Thank goodness for Freddie. The most iconic cricketer England has produced since Ian Botham lives for moments like these and, not for the first time on the biggest of Ashes occasions, Andrew Flintoff provided an emphatic response to the nay-sayers by ripping through Australia’s lower order.
Through guts, skill and buckets full of enthusiasm, he made it happen just as the game was slipping away. Figures of 5-92 didn’t do justice to a full-on, powerful and intimidating performance which bare statistics can’t measure.
Hopefully, Flintoff can carry on chipping away at our national pessimism for the remainder of the series.

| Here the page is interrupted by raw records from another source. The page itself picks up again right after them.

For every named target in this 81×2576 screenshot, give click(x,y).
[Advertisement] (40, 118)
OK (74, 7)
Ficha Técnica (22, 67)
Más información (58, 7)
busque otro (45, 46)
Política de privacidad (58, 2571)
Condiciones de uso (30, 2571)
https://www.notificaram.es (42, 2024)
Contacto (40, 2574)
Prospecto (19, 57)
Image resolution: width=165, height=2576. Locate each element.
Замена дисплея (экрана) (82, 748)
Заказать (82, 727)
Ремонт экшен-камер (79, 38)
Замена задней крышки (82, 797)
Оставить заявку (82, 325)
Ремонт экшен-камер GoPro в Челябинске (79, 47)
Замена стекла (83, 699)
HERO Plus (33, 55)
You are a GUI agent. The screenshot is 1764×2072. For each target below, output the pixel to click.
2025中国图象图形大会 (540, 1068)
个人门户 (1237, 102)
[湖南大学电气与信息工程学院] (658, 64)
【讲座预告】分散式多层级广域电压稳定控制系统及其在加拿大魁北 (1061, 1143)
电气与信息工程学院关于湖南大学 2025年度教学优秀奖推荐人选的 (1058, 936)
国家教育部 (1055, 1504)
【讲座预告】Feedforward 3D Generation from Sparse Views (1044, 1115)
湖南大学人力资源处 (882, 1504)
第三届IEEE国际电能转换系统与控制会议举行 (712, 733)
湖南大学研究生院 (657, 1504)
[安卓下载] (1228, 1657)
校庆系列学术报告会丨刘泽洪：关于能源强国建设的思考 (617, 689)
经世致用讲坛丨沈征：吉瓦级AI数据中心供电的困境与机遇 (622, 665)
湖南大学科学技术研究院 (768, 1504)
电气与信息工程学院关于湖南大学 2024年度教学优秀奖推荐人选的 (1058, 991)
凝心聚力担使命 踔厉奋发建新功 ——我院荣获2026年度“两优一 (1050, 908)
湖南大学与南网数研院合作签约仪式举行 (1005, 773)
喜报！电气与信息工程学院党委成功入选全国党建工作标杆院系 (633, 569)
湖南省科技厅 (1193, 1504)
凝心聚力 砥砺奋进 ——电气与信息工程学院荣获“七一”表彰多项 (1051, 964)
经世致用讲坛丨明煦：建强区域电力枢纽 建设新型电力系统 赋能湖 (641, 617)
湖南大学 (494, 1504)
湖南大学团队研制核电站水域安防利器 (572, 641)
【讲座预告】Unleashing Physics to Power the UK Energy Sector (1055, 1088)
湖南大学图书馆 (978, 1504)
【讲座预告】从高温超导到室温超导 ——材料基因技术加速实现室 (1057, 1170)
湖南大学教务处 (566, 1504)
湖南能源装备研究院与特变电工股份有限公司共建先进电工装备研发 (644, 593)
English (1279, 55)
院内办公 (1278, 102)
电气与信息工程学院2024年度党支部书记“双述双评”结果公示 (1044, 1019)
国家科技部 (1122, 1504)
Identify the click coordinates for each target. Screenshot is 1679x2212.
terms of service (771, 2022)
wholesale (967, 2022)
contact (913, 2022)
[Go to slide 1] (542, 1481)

Honestly, we can win this.
Either that, or it can rain heavily all day, every day, for the rest of the summer. Perhaps we could move all the remaining Tests to Old Trafford?
AGE is nothing but a number. The cliché of choice for the balding fifty-something divorcee who has just snagged himself a student girlfriend, this weekend Tom Watson went so close to providing conclusive evidence in support of the notion.
At 59 years old, and having had a hip replacement operation last year, the five-time Open champion should, by rights, have been putting his feet up in a US commentary box after missing the midway cut at Turnberry.
Instead, he went within a whisker of pulling off one of the greatest sporting achievements ever seen. Had his ball died on landing on the 18th green, instead of thudding off enthusiastically past the hole and into the rough, there would be no for the qualifier in the headline ‘The Old Fogey Almost Did It’.
A bogey meant a play-off with Stewart Cink and hearts sank around the globe. There was only ever one winner from that point and even when picking up the claret jug, Cink sounded apologetic for nudging aside an almost-pensioner.